BASİRETİ PARLATMALI
Mahmut TOPTAŞ
Tenimiz gıdasız kalır zayıf düşersek doktora gider zafiyetimizi giderecek reçete ile çaresine baktığımız gibi tenimiz dengesiz beslenme nedeniyle şişmanlık hastalığına tutulursak yine diyet uzmanına gider çaresine bakarız.
Bizim, tenimizi ayakta tutan bir de canımız var. Canımızın da imansızlıktan ve bilgisizlikten kaynaklanan zafiyet hastalığı olduğu gibi servet, şehvet, şöhret iştahıyla aşırı taşkınlık hastalığına tutulabilir. Her iki halde de peygamber varisi olarak bildirilen gönül doktorlarına müracaat edilmeli
Başımızdaki göz ağaçtaki çiçeği görür. Gönül gözü ise çekirdekteki çiçeği görür ve çiçekteki meyveyi görür.
Baştaki göz elmayı görür, gönül gözü ise alınmış mı, çalınmış mı? Alın teriyle mi sulanmış, kanla mı sulanmış bunu araştırır.
Baştaki göz bülbülü bir çiğnemlik et görür, gönül gözü ise dünyanın bütün müzik aletlerinin toplamından daha büyük ve güzel görür.
Uluslar arası ilişkilerde göz, diğer devletlerin servetini görür, gönül gözü ise o serveti elinde tutan bileği değil, o bileği yönlendiren yüreği görür ve ona seslenir.
Herkesin gönül gözü vardır. Rabbimiz bunu bize doğuştan vermiştir. Ancak bazı hatalarımız nedeniyle gözlerimiz zayıfladığı, şaşı olduğu, kör olduğu gibi gönül gözümüzde karara bilir. Yanılmalar, çift görmeler olabilir.
Hakim rüşveti cebe indirdikten sonra haklıyı haksız görmeye başlar.
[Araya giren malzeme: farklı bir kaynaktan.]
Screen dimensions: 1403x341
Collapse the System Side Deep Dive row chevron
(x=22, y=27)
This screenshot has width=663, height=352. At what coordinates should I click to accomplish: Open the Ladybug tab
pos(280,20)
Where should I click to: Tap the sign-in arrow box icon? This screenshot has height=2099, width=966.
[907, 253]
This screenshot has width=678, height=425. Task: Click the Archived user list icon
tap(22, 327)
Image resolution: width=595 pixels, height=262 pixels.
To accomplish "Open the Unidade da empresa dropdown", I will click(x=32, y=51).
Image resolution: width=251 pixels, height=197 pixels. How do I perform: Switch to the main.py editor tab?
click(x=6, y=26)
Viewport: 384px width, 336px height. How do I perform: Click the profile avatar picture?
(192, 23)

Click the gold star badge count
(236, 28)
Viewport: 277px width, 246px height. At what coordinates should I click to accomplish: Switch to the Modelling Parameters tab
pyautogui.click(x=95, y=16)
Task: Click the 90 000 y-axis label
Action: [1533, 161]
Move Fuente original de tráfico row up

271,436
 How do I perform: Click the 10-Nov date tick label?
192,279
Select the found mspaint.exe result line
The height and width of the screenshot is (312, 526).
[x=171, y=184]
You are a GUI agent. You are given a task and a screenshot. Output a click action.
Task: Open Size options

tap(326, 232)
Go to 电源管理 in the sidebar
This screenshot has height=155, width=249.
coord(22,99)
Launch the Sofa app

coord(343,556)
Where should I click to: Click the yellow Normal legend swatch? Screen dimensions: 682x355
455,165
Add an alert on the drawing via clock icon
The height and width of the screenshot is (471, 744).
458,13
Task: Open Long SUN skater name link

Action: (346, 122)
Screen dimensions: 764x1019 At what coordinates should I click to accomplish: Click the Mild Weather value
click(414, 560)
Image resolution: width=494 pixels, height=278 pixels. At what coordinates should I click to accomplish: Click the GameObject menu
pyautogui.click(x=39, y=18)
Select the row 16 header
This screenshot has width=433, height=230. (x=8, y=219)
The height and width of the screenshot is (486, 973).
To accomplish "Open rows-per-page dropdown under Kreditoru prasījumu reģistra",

İşaret parmağınızı gözünüzün ucuna biraz bastırarak karşınızdakine bakarsanız, karşınızdakini çift görürüsünüz.
Gönül gözünüze de baskı yaparlarsa Müslüman’ı mürteci görmeye, kafiri entel görmeye başlarsınız.
Biz yüzümüzü ve gözümüzü günde beş vakit namazda su ile temizlerken gönül aynamızı da “takva” ile sırlamaya, amelle cilalamaya çalışırsak görüntüler net olur. Haklıyla haksız apaçık belli olur.
Rabbimiz: “Ey iman edenler, eğer Allah’tan sakınırsanız O size Furkanı (iyilikle kötülüğü ayırt edecek nuru) verir, kötülüklerinizi örter ve afveder. Allah büyük lütuf sahibidir.” buyurur. (Enfal süresi ayet 29)
Allah’ın emirlerini yerine getirerek yasaklarından kaçınarak parlatılan gönül aynası, varlığa sevinmediği gibi yokluğa da yerinmez.
Ayna, önünden gelip geçenlerden rahatsız olmaz.
İslâm’ı hakkıyla yaşayan insanların gönlü, en hassas kuyumcu terazisinden daha hassas olur.
Efendimizin ifadesiyle
فإنَّ القلبَ يضطرب للحرام ويسكن للحلال
“Haram, gönülde çarpıntı meydana getirir, helal ise gönüle huzur verir” buyurur. (Cami-ül-ulum, İbni Recep 11 ve 27 nci hadislerin şerhi, senedi zayıf bir hadis)
Güzel bir gönüle sahip olanlara ise Peygamber Efendimiz:
اسْتَفْتِ قَلْبَكَ وَإِنْ أَفْتَاكَ النَّاسُ
“İnsanlar fetva verseler de kalbine danış” buyurmuş. (Ahmet, Müsned 3/112)
Eroin kullananın gözleri şeşi beş görmeye başladığı gibi inkarla gönlünü, haramla midesini dolduranların gönüllerinin terazisi topu kaçmış kantar gibi “hep bana, hep bana” demeye başlar. Şu anda Türkiye’nin ve dünyanın en büyük sorunu bu.
Yolsuzluk dosyalarının temelinde İslâm’a yan bakma vardır.
Fertlerin kalbi olduğu gibi toplumlarında kalbi vardır. Toplumların kalbi “Toplu vurdukça onu top sindiremez.”
Sosyologların “Ma’şeri vicdan” (Toplum bilinci) dedikleri bu toplumun gönül gözü, alimlerinin, siyasilerinin, sanatkarlarının, komutanlarının, hakimlerinin, hammallarının, zenginlerinin, fakirlerinin, doktorlarının, hastalarının gözüyle olayları değerlendirir.
Onun için Rabbimiz, Peygamber Efendimize:
قُلْ هَذِهِ سَبِيلِي أَدْعُو إِلَى اللَّهِ عَلَى بَصِيرَةٍ أَنَا وَمَنِ اتَّبَعَنِي وَسُبْحَانَ اللَّهِ وَمَا أَنَا مِنَ الْمُشْرِكِينَ
“De ki: "İşte benim yolum. Ben Allah'a basi¬retle da'vet ede¬rim. Ben ve bana uyanlar da (böyle). Allah'ı tesbih ederim. Ben müşrik-lerden deği¬lim.” (Yusuf süresi, ayet 108) buyurarak basiretle, toplumu yanıltmadan, yanlışa yönlendirmeden, parlak gönüllerden dışarı sızan parlak delillerle, hikmet dolu sözlerle, güzel nasihatlarla davet etmemiz istenmekte.